Altered States and the Origins of the Mahāyāna
Setting Out on the Great Way - Essays on Early Mahāyāna Buddhism - Paul Harrison
Douglas Osto [+ ]
Massey University
Douglas Osto is a Senior Lecturer in the Asian Studies and Philosophy programmes at Massey University, Palmerston North, New Zealand. He is the author of Altered States: Buddhism and Psychedelic Spirituality in America (New York: Columbia University Press, 2016) and Power, Wealth and Women in Indian Mahāyāna Buddhism: The Gaṇḍavyuha-sūtra (London: Routledge, 2008).
Description
This chapter argues that literary accounts of visions in some Mahāyāna sources (often referred to as samādhis) possess characteristics that are strikingly similar to reports of actually visionary experiences that individuals have undergone while their psychologies and physiologies were profoundly altered in some way.
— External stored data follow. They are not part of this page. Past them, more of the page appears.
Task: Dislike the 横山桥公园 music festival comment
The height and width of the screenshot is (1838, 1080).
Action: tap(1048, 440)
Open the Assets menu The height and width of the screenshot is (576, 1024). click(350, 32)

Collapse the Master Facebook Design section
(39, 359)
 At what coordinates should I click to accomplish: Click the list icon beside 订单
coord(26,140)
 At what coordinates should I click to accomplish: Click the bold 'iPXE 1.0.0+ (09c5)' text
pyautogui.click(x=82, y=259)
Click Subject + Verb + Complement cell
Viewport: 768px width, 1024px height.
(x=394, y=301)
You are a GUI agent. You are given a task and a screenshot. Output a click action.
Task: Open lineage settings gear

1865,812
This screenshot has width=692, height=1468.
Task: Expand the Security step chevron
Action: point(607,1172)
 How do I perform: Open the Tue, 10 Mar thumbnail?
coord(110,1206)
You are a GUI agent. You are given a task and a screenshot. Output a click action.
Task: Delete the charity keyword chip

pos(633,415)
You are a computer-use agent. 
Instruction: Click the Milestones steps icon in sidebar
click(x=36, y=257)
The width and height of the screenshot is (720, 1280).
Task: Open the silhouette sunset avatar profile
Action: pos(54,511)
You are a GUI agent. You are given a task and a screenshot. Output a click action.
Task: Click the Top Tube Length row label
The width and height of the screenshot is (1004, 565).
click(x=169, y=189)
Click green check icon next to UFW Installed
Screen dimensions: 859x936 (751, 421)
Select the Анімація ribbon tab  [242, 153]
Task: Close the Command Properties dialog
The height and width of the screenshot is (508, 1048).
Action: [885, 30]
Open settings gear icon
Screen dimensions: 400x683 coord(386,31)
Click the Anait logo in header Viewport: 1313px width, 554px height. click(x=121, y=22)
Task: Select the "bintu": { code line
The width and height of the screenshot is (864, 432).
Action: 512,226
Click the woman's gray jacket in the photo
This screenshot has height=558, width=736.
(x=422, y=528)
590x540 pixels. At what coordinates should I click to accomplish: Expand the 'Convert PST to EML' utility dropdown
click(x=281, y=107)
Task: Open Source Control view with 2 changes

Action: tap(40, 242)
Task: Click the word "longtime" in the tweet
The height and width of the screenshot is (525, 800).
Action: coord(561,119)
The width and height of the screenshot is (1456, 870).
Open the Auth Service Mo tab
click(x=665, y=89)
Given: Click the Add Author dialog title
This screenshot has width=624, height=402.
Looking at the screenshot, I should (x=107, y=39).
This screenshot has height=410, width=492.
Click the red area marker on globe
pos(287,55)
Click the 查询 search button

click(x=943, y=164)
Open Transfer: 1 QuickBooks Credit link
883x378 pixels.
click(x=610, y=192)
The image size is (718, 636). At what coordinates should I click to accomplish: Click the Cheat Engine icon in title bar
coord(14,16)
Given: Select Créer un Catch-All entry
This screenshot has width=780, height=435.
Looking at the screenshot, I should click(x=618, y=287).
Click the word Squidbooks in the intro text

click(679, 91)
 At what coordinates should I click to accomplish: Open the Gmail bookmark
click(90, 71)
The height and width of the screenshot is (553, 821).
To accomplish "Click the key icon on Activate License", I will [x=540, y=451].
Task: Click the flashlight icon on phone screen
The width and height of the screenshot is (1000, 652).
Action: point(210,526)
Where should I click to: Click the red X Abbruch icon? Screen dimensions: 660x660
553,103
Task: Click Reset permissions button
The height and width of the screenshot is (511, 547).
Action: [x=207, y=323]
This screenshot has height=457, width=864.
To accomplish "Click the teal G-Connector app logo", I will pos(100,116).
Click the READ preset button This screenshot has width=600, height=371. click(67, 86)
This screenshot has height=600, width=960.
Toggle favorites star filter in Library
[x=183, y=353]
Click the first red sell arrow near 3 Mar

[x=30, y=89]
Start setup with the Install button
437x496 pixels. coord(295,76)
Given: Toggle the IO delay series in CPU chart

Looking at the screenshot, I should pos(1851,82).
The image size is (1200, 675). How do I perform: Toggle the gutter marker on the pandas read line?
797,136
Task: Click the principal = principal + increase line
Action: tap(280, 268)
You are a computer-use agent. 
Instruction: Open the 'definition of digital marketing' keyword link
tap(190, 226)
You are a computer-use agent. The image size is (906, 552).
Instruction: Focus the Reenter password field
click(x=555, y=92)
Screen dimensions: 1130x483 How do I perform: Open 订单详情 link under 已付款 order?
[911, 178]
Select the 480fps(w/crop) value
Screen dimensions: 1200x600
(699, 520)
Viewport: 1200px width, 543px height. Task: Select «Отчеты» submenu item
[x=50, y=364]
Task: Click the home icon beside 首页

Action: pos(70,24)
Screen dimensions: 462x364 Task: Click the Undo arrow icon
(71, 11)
Moreover, some of the methods used to induce actual visions also parallel methods recommended or described in some Mahāyāna sūtras. These parallels are strong enough to suggest that visionary altered states of consciousness formed an experiential basis for the emergence of new Mahāyāna sūtras, which contributed to the imaginative restructuring of Buddhist cosmology found within Indian Mahāyāna Buddhism.